Oct. 31-1994

Dear Mom,

            Remember where I was about a year ago today? Just about ready to set foot on merry England. And boy was thoseV mail letters from you a God send. It seemed like the missing link or something for a very disturbingly vague place commonly becomes as home- but it seemed more like a haven of the far distant future a year ago. But as I look back on it all now, I realize I never had it so good and I have no reason to be nervous or disturbed any more. What [2] I need most now is patience and forbearing. Or, as the “G.I” saying goes all I have to do now is “sweat it out.” If I had any reason to be disturbed and uneasy when I came overseas, it was because of the anxiety, leaving home, and not knowing just what I was in for, wow what I do know it’s old stuff--- and does your Chuck want to go home now. Time’s a wastin!!

            Well there isn’t any new news by me- but- certainly would like to hear from you. Then, we must write [3] to Paul. Perhaps I’ll hear from him soon. As long as he can stay in the states and have all those girls to date up and have lots of fun-I’ll say more power to him. But, if he starts thinking he’ll say “yes” when they start asking for him (most likely be more decisive for that), well anyhow “he’s had it!” then, he’ll find a different life altogether but they say there’s a war on, but I cant complain. God keep him from any action!!

            [4] Well perhaps I can think of something to this later. God bless and keep yours all safe and well. Please give my love to all.

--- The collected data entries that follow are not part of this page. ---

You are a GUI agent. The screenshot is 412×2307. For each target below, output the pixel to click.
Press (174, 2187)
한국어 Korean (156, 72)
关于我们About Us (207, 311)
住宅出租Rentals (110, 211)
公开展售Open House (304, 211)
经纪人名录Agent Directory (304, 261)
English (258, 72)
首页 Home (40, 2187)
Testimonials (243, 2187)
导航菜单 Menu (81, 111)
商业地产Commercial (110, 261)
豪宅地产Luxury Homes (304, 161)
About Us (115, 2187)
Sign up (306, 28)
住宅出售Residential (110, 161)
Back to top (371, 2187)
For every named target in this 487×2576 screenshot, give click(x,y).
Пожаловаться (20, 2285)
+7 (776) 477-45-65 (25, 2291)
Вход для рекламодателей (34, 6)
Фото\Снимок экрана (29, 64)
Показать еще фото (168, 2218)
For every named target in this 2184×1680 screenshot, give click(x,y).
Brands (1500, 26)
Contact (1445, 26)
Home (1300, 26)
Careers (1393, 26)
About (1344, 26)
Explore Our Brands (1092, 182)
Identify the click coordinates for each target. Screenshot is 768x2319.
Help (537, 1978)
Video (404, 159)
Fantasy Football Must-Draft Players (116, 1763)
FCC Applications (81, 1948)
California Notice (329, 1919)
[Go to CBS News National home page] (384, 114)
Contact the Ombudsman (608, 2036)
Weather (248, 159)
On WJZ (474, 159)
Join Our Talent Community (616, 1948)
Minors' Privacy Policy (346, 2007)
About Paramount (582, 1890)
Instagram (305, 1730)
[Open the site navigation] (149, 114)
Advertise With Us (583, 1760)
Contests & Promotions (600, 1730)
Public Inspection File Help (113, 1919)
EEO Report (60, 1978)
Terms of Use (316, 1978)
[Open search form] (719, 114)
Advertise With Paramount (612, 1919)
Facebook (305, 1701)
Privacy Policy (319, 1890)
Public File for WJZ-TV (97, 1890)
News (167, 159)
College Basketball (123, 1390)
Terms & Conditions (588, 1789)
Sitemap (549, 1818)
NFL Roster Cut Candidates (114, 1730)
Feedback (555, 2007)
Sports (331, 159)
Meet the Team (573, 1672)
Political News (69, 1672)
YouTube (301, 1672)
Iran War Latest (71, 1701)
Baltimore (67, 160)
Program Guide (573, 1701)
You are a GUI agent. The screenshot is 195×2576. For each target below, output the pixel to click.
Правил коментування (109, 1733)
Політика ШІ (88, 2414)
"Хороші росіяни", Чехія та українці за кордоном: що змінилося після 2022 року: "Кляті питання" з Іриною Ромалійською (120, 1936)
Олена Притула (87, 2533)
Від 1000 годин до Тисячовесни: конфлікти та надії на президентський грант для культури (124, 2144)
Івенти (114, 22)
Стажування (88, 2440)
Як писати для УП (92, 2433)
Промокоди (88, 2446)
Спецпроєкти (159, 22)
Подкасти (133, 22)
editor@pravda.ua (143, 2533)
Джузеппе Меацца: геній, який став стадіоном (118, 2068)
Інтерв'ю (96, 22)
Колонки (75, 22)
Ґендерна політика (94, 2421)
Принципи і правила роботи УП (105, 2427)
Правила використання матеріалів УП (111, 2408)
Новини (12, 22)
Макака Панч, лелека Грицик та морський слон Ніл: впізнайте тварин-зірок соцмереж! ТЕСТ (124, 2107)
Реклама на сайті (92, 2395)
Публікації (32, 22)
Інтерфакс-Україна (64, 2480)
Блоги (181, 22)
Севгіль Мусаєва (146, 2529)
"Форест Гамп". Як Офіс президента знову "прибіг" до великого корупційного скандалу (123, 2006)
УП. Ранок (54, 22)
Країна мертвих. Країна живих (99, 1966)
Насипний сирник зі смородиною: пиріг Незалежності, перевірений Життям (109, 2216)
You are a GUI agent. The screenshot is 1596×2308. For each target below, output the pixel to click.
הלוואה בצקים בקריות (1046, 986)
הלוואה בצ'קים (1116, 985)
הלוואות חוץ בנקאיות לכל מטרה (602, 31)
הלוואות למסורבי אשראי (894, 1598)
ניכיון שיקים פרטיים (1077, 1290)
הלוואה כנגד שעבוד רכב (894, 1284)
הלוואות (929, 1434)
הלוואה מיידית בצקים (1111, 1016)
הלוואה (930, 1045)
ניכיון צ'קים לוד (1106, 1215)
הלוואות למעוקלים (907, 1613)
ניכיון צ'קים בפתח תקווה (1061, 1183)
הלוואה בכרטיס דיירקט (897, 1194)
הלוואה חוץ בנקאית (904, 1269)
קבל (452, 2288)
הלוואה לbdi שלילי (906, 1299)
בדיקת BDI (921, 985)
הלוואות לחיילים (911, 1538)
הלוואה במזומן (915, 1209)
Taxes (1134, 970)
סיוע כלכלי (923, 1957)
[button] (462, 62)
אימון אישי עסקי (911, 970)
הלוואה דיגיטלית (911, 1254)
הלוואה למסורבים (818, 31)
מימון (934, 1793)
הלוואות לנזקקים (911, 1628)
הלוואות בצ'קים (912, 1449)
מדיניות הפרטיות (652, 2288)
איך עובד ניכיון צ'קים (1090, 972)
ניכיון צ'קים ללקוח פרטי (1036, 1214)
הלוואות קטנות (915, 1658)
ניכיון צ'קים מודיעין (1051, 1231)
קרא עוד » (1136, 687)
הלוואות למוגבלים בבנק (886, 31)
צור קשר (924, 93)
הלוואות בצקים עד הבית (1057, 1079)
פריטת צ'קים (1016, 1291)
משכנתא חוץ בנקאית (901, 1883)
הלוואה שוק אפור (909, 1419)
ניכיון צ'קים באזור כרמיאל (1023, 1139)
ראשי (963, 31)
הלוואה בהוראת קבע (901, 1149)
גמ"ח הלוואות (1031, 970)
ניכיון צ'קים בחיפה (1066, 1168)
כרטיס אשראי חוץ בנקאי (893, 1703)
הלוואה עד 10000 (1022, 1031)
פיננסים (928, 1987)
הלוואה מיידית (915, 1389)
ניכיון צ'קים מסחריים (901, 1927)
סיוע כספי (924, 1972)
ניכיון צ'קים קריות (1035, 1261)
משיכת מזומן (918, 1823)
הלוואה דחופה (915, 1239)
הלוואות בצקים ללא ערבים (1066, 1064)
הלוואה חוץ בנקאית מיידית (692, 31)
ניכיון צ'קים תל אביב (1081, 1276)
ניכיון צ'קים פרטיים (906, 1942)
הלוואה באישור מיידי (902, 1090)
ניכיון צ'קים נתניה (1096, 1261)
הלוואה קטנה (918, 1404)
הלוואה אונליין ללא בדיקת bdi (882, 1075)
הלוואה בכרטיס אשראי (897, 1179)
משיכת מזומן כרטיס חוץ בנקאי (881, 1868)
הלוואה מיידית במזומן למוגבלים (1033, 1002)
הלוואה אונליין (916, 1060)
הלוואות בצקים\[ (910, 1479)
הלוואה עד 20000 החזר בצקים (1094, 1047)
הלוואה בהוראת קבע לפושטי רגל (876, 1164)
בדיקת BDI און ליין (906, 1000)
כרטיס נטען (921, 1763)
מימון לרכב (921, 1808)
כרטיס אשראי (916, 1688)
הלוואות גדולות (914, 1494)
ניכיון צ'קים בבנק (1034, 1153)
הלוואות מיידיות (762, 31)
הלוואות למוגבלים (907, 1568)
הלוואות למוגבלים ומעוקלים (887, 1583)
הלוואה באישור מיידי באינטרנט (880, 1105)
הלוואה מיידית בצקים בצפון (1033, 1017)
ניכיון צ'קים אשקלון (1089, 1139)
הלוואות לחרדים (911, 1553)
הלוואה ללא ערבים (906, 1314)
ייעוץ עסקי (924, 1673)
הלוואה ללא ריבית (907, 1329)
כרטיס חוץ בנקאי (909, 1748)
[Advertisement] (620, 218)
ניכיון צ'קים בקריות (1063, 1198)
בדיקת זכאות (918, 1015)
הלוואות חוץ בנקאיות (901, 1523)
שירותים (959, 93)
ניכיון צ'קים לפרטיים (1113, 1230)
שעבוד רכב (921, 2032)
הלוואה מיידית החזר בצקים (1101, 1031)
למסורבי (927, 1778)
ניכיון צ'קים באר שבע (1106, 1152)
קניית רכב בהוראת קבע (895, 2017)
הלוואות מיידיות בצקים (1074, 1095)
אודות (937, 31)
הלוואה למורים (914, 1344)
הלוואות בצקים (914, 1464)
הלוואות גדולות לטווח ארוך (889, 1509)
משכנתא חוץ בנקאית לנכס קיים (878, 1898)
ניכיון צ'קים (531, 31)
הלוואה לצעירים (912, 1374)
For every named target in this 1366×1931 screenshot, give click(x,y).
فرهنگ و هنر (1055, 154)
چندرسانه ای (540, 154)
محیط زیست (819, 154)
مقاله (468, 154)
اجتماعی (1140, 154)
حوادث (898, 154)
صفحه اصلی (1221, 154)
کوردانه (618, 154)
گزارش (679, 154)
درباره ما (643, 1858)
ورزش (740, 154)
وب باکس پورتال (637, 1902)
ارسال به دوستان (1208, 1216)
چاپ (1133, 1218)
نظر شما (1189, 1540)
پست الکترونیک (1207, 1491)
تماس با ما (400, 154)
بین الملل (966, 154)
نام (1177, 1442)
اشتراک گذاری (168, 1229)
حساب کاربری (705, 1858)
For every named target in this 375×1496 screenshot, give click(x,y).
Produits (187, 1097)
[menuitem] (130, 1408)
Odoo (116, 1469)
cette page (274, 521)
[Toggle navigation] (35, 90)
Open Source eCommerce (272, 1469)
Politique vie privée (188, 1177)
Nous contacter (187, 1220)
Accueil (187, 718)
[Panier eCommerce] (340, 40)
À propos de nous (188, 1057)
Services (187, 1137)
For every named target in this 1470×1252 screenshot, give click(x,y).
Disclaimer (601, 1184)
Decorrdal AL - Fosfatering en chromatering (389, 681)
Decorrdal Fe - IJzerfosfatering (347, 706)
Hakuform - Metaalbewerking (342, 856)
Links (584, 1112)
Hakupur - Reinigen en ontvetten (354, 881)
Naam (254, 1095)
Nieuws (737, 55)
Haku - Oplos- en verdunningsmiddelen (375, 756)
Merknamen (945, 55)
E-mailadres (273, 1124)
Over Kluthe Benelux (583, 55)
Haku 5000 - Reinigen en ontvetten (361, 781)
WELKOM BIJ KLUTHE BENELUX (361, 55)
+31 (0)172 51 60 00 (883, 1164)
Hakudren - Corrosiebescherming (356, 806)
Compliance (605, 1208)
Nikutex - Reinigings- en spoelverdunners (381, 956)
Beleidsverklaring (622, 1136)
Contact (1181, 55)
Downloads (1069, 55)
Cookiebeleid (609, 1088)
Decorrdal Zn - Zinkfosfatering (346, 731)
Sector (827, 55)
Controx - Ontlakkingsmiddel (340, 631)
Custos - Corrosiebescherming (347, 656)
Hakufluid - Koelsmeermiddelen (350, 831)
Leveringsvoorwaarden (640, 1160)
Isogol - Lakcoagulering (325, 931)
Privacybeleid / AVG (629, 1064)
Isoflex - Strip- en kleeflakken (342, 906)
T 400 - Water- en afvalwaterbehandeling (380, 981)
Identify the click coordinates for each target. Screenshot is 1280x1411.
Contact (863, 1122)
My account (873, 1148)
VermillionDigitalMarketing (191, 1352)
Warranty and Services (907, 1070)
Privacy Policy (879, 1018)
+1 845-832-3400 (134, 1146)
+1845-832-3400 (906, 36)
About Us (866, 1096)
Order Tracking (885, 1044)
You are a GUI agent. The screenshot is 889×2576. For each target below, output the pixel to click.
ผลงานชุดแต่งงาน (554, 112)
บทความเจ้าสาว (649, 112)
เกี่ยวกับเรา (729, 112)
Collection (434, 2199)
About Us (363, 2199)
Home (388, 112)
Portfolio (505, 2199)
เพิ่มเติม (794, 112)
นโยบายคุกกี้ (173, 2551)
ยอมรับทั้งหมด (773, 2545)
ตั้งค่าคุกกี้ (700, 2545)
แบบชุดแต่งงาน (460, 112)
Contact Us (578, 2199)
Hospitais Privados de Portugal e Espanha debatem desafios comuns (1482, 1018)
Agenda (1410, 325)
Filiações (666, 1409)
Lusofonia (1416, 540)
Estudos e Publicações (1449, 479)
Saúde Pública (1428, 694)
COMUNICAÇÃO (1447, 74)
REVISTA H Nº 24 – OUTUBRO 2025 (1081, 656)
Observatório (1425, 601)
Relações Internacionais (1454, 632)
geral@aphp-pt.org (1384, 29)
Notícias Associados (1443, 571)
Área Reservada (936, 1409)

            Well, here it is the next day, and I still can’t seem to think of anything more to say. Christmas will be here now before we know it wont it mom. I bet it will seem lots different without Paul and me. Well I do hope and pray I’ll be with you for 1945 Christmas. I hate to end this letter now. I guess it’s because I want you and Daddy and everyone back home, but my imagination in writing will never begin to satisfy me.